--- WORK TO COMPLETE ---
Please rewrite the records from the line with "Screen dimensions: 1400x848" to the line with "pos(352,380)", replacing "icon" with "button" and keeping everything else the same. Leave the pictures out of your answer.

--- DATA ---

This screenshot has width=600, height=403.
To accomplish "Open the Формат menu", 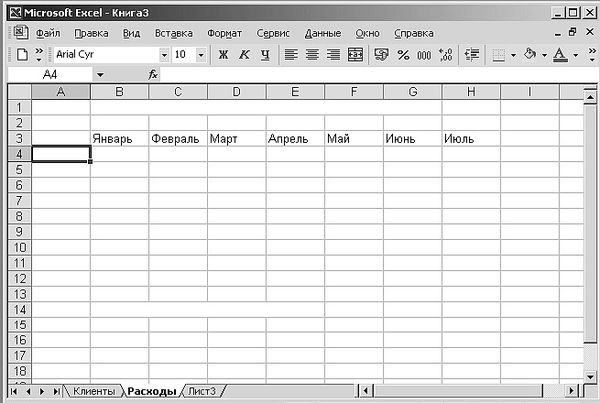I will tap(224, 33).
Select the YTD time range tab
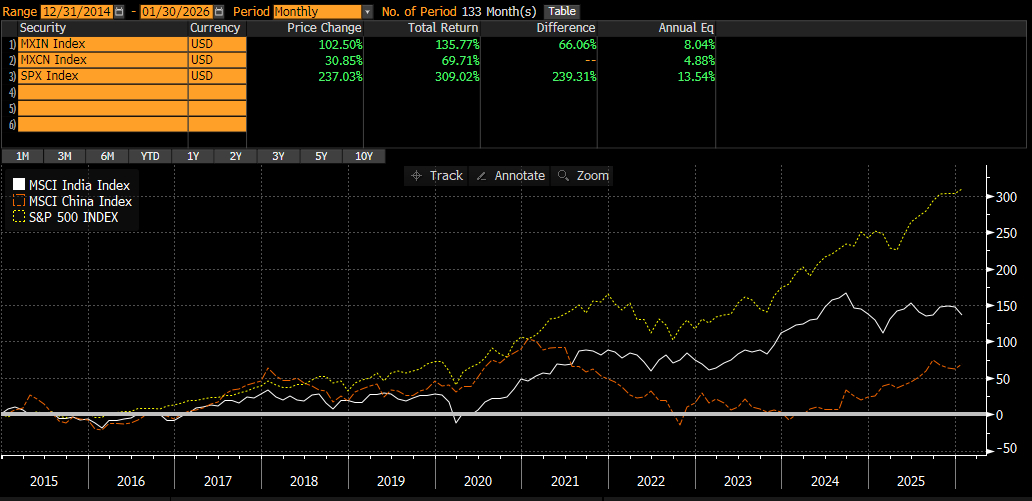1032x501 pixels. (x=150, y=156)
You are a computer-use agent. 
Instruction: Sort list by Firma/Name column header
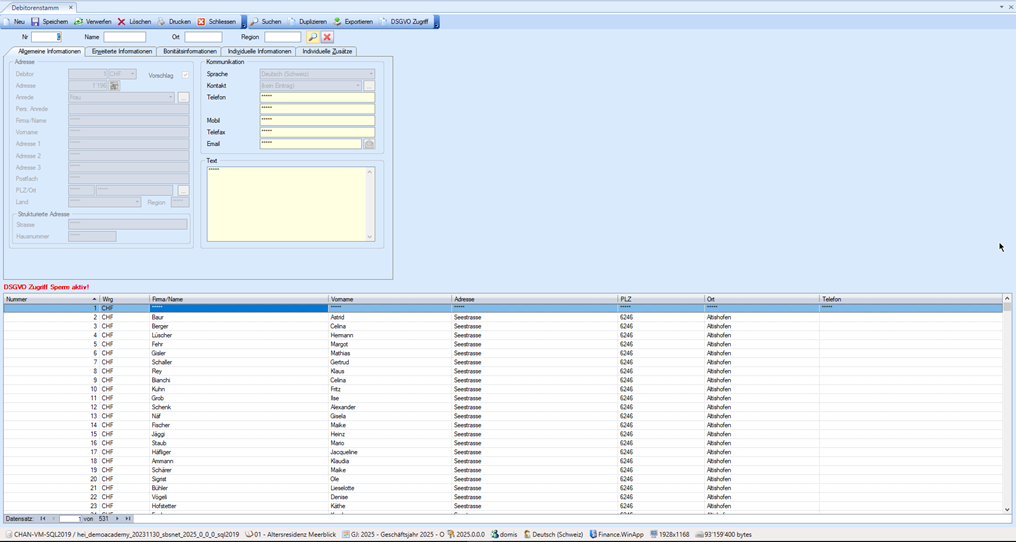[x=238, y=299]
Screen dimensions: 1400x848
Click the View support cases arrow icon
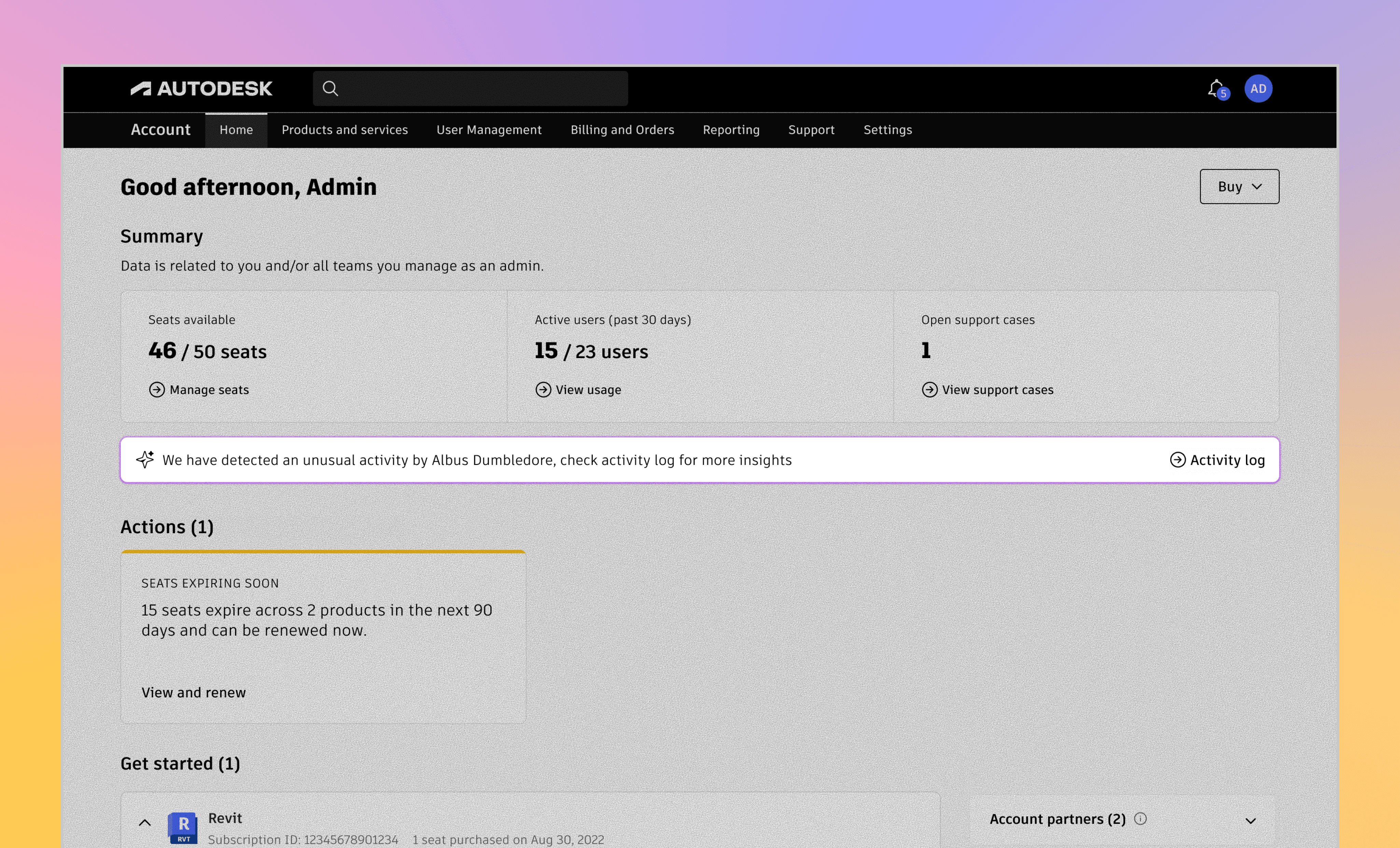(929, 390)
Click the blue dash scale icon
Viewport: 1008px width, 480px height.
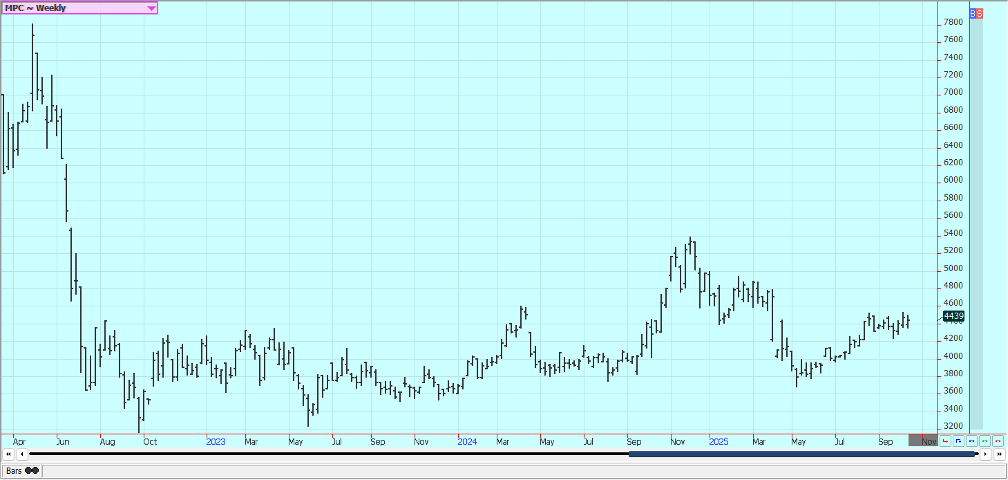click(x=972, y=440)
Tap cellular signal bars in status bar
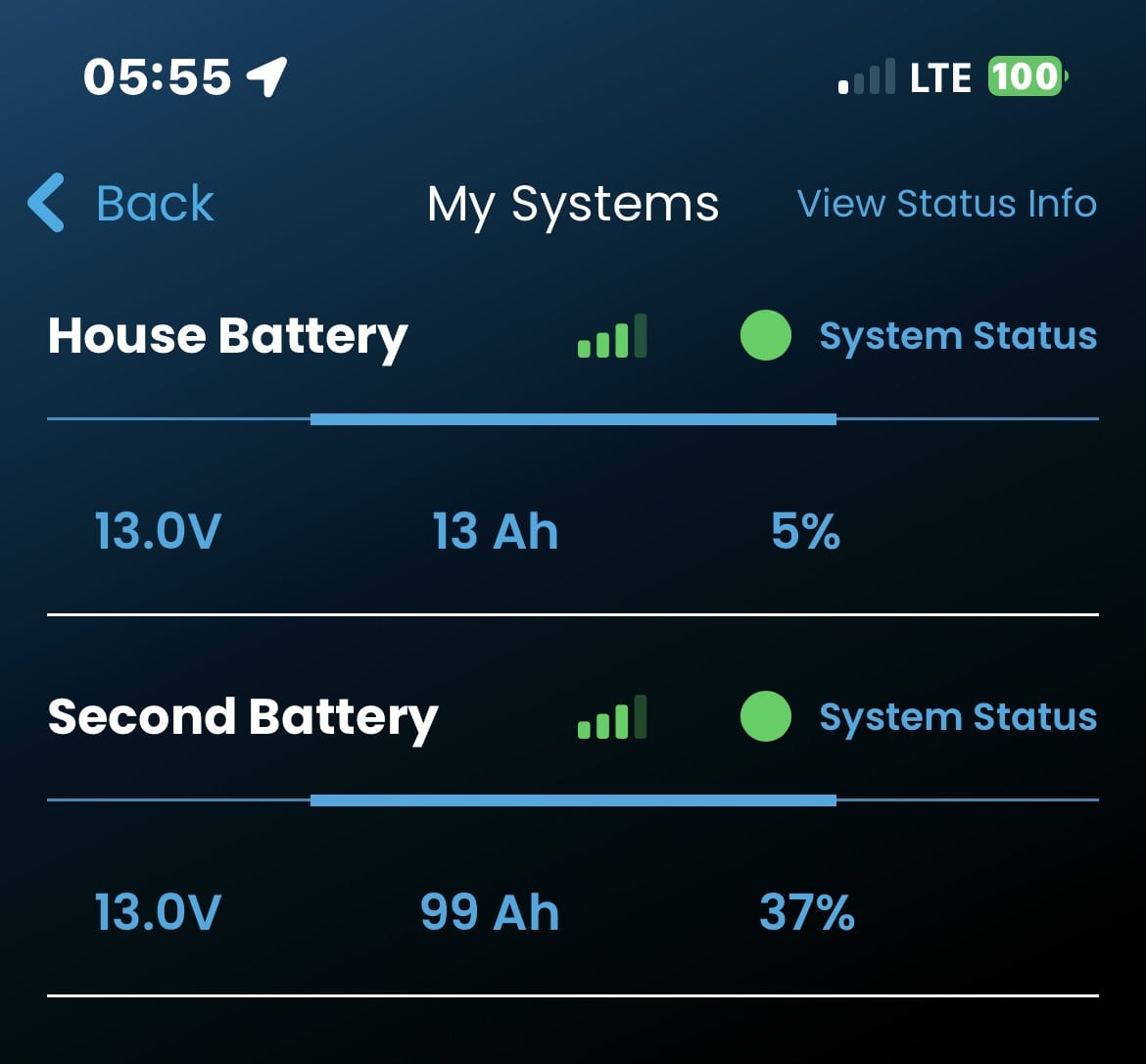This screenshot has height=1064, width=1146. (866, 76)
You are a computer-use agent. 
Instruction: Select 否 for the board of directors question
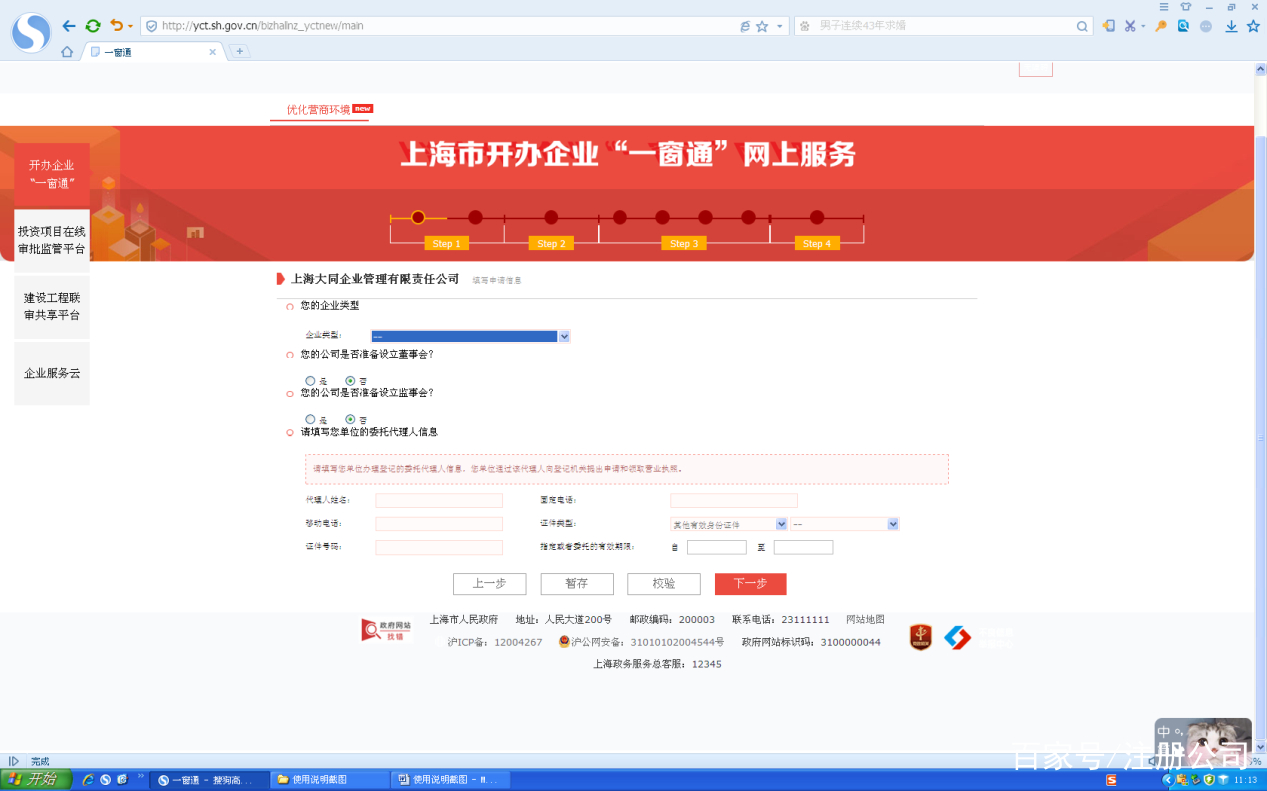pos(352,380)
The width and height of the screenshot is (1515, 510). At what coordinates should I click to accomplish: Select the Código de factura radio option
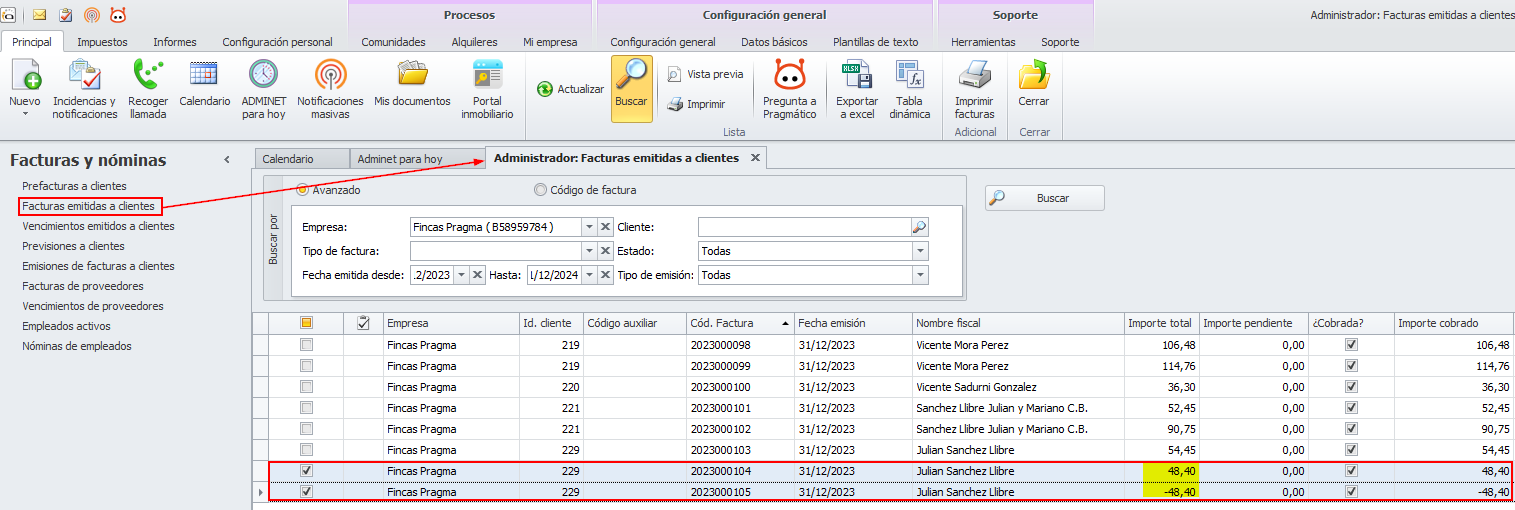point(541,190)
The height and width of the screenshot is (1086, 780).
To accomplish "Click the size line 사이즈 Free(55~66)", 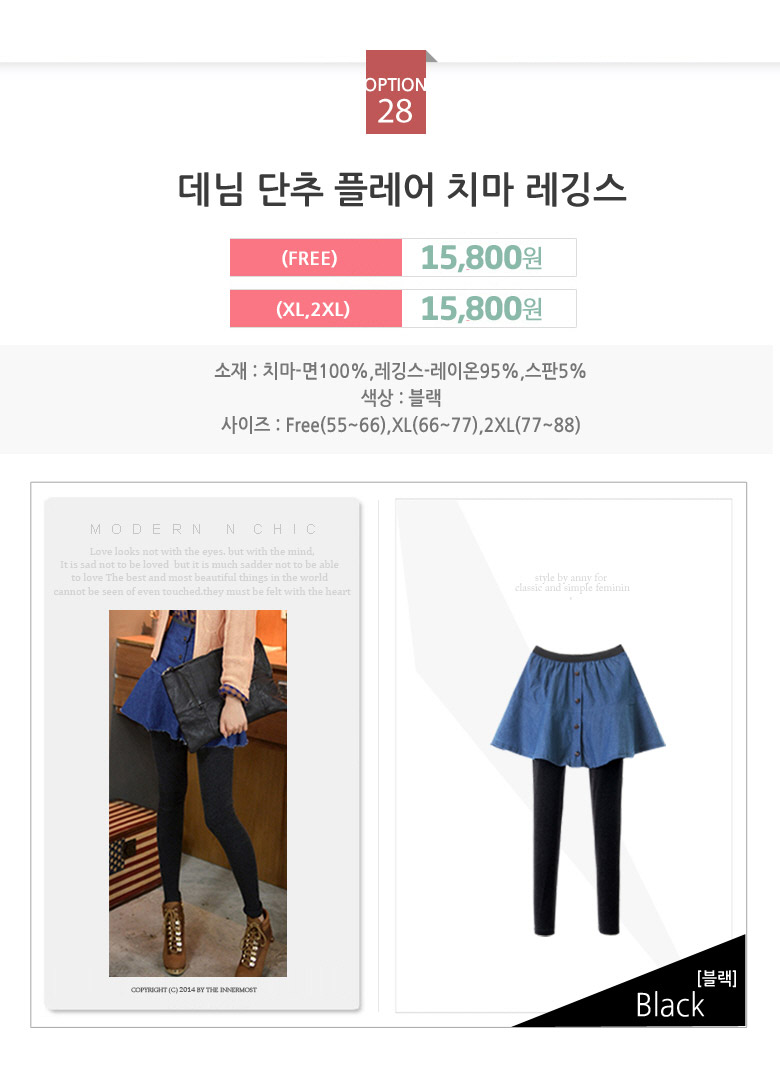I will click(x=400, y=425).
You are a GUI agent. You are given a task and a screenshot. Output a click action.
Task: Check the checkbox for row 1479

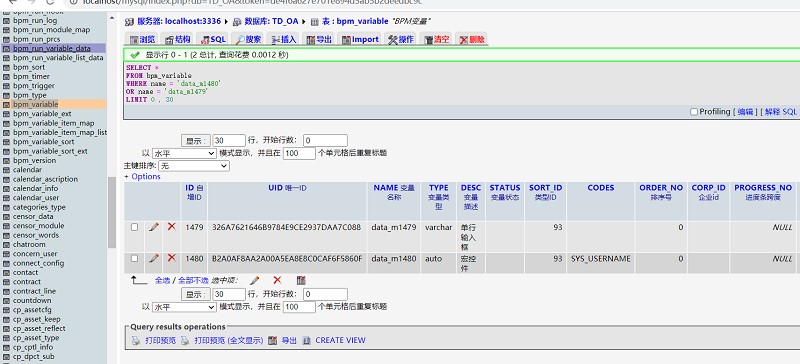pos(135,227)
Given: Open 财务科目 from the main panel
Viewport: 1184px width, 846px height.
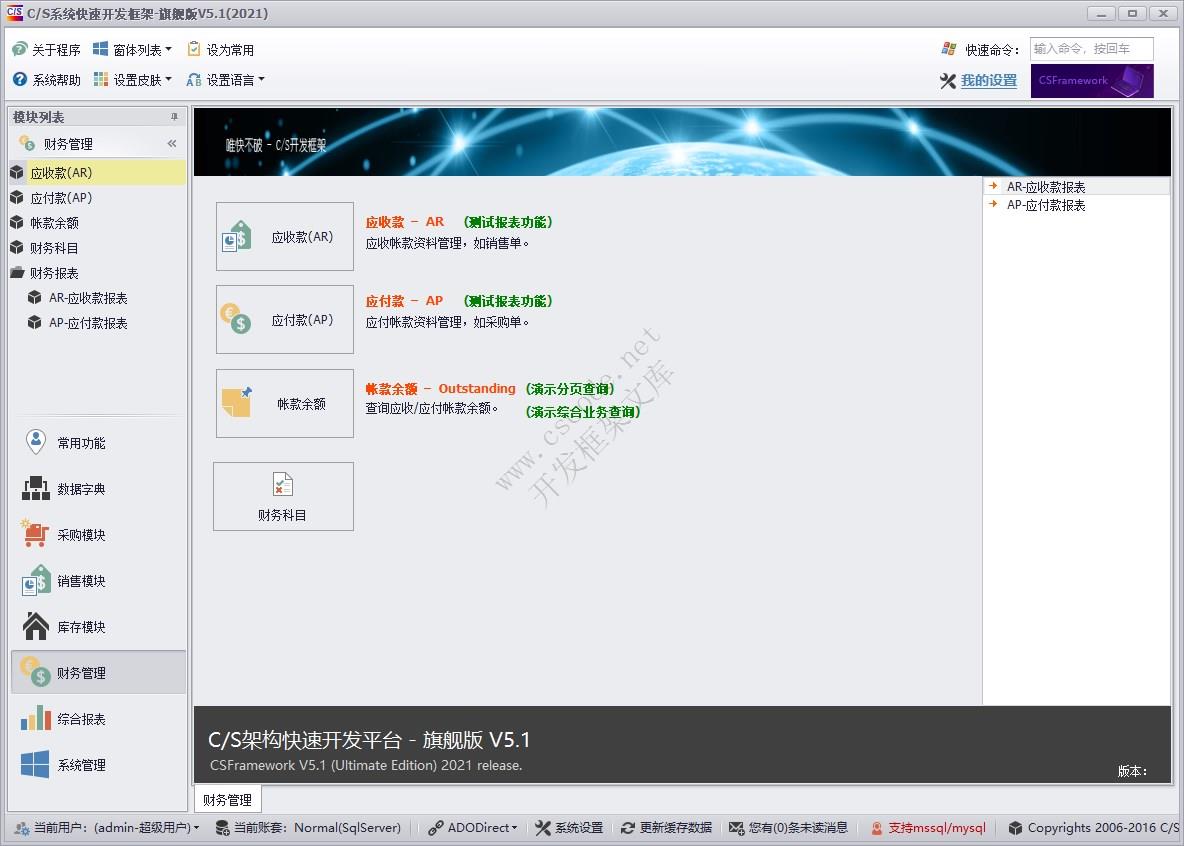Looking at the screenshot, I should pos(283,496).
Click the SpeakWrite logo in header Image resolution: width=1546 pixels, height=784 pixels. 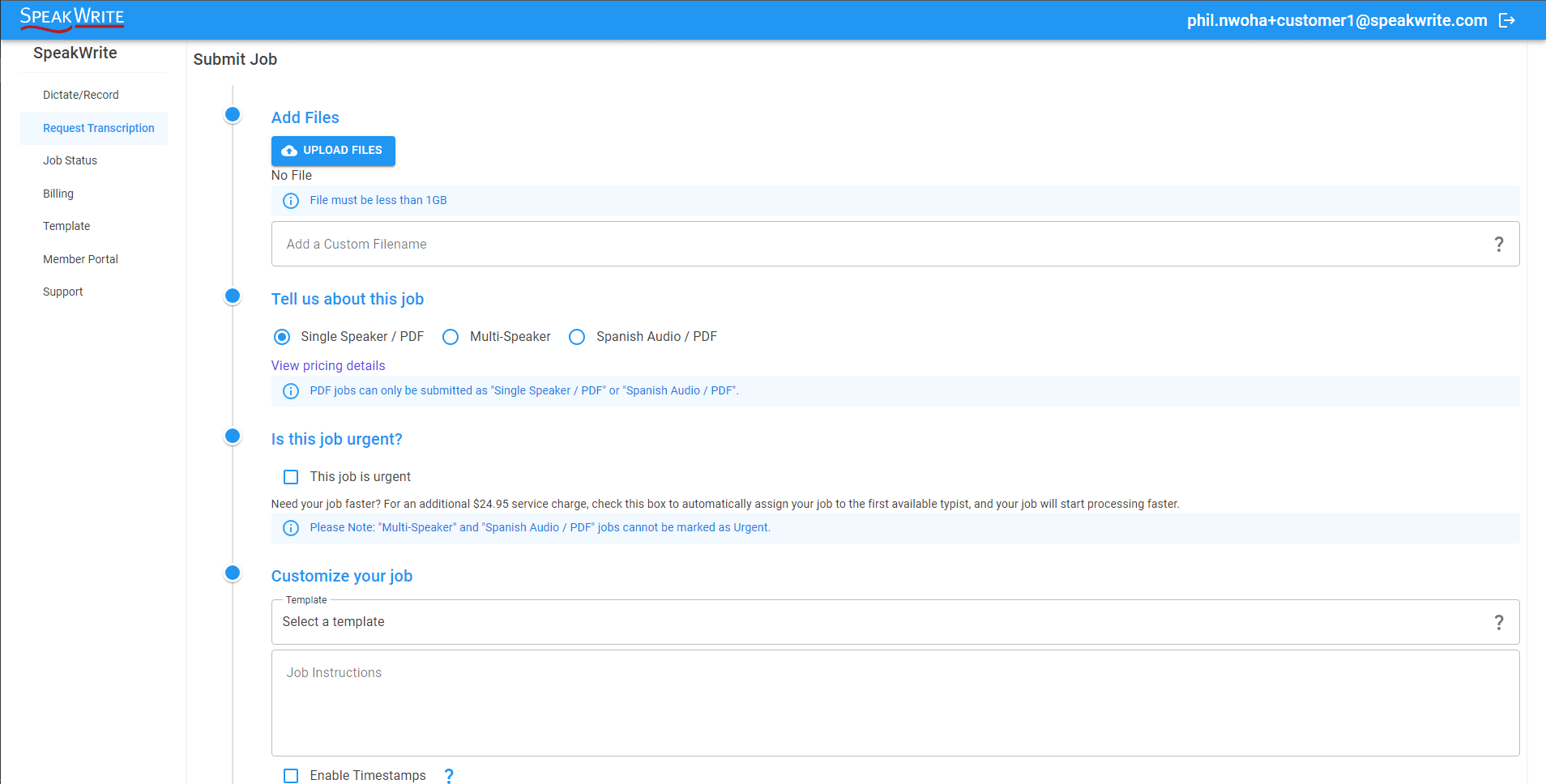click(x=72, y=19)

--- RESPONSE TO THIS TASK ---
Screen dimensions: 1400x848
Click the View support cases arrow button
(929, 390)
Click the blue dash scale button
Viewport: 1008px width, 480px height.
click(x=972, y=440)
Tap cellular signal bars in status bar
This screenshot has height=1064, width=1146. (866, 76)
You are a computer-use agent. 
Instruction: Select 否 for the board of directors question
pos(352,380)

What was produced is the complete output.